→ **TO DO**:
A - In the AI alignment survey passage, what platform was the survey run on?
B - Extend the AI alignment survey thread past its final sentence.

→ **SOURCE PASSAGE**:
########
Everything else 2.6 or lower (AXRP is at 2.4 +/- 0.3)

One tidbit: newcomers seem to agree with the professionals about what newcomers should engage with, in terms of ratings.

Details of the survey

The survey was run on GuidedTrack. Due to an error on my part, if anybody pressed the ‘back’ button and changed a rating, this messed up their results unrecoverably (hence the drop-off from the number of entries total and the number with data I could use).

The list of resources:

The rating scale for usefulness:

The probability rating scale:

As well as the details published here, I also collected how many years people had been interested in AI alignment and/or paid to work on technical AI alignment research, as applicable. Also, people were able to write in comments about specific resources, as well as the survey as a whole, and could write in the place they heard about the survey.

For more details, you can see my GitHub repository for this survey. It contains the GuidedTrack code to specify the survey, the results, and a script to analyze the results. Note that I redacted some details of some comments to remove detail that might identify a respondent.

10 comments

Comments sorted by top scores.

comment by DanielFilan · 2023-12-18T01:27:17.441Z · LW(p) · GW(p)

I'm glad I did this project and wrote this up. When your goal is to make a thing to make the AI alignment community wiser, it's not really obvious how to tell if you're succeeding, and this was a nice step forward in doing that in a way that "showed my work". That said, it's hard to draw super firm conclusions, because of bias in who takes the survey and some amount of vagueness in the questions. Also, if the survey says a small number of people used a resource and all found it very useful, it's hard to tell if people who chose not to use the resource would find it useful.

That said, I'm not sure it's had much of an impact. I don't see people talking about it much, and the one link-back is an LTFF reviewer saying they didn't really pay much attention to the survey in deciding whether to fund AXRP. Probably the biggest impact is that the process of figuring out how to make the survey helped me clarify how I would ask people in my day-to-day life whether a resource has been useful (my current favourite is "have you learned something by listening to / reading / partaking in the resource", alongside whether they like it), but this is not conveyed well in the post itself.

comment by brook · 2022-11-06T17:20:20.094Z · LW(p) · GW(p)

Thanks for running this survey! I'm looking to move into AI alignment, and this represents a useful aggregator of recommendations from professionals and from other newcomers; I was already focussing on AGISF but it's useful to see that many of the resources advertised as 'introductory' on the alignment forum (e.g. the Embedded Agency sequence) are not rated as very useful. 

I was also surprised that conversations with researchers ranked quite low as a recommendation to newcomers, but I guess it makes sense that most alignment researchers are not as good at 'interpreting' research as e.g. Rob Miles, Richard Ngo. 

Replies from: DanielFilan
comment by DanielFilan · 2022-11-06T17:39:23.548Z · LW(p) · GW(p)

My guess is that it's also because conversations are less optimized (being done on the fly) and maybe harder to access. It's still the case that people getting into alignment found them "very" useful on average, which seems like high praise to me.
########
→ **DATA BLOCK**:
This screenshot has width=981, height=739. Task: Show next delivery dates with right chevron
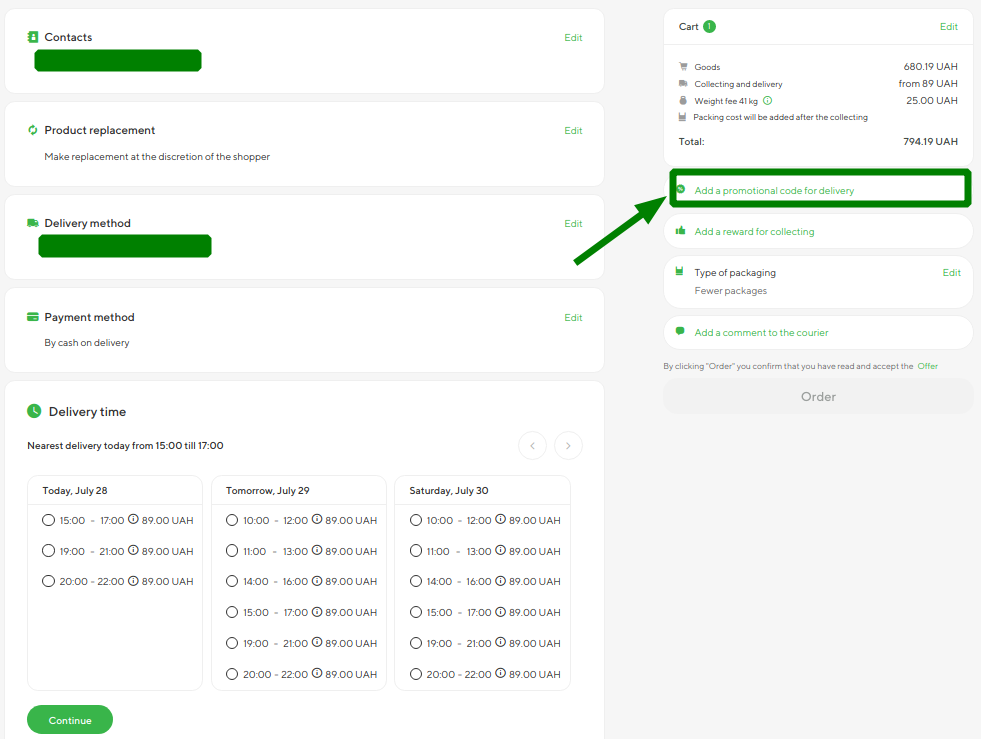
########
→ **IN RESPONSE**:
A - GuidedTrack.

B -
comment by Vika · 2022-11-10T16:50:31.332Z · LW(p) · GW(p)

Too bad that my list of AI safety resources didn't make it into the survey - would be good to know to what extent it would be useful to keep maintaining it. Will you be running future iterations of this survey? 

Replies from: DanielFilan
comment by DanielFilan · 2022-11-11T19:42:35.728Z · LW(p) · GW(p)

Would have been good to ask about that and also mine it for resources.

Re: future iterations, I'm not sure. On one hand, I think it's kind of bad for this kind of thing to be run by a person who stands to benefit from his thing ranking high on the survey. On the other hand, I'm not sure if anyone else wants to do it, and I think it would be good to run future iterations.

If anyone does want to take it over, please let me know. I'm not sure how many would be interested in doing that (maybe grantmaking orgs?), but if there are multiple such people it would probably be good to pick a designated successor. I should say that I reserve the right to wait until next year to make any sort of decision on this.

Replies from: DanielFilan
comment by DanielFilan · 2022-11-14T01:21:45.430Z · LW(p) · GW(p)

Similarly, the next iteration of this should definitely ask about The Inside View.

comment by plex (ete) · 2022-11-07T17:06:31.004Z · LW(p) · GW(p)

I'd love to see a spreadsheet with more than the top 5 for each category, to help prioritization of aisafety.info resources.

Replies from: DanielFilan
comment by DanielFilan · 2022-11-08T19:41:29.585Z · LW(p) · GW(p)

I didn't want to name and shame lower-ranked entries, but if you go to the github and run the code you can see the whole ranked list for each category you're interested in - just have to uncomment the relevant part of the script.

Replies from: ete
comment by plex (ete) · 2022-11-08T22:17:56.131Z · LW(p) · GW(p)

Makes sense. As a not-really-programmer, this is for sure enough of an inconvenience that I won't. Would you be up for listing the top 50% in a spreadsheet?

Edit: Thanks Joern Stoehler for DMing me a readout!

comment by Rohin Shah (rohinmshah) · 2022-11-06T09:34:13.350Z · LW(p) · GW(p)

Thanks for running this!

Overall, I'm not sure what the takeaways are for the Alignment Newsletter.

On the one hand, it scored pretty highly in several categories, particularly "total usefulness". It also probably takes less time than some other things above it, making it pretty cost-effective if you just quickly look at the numbers.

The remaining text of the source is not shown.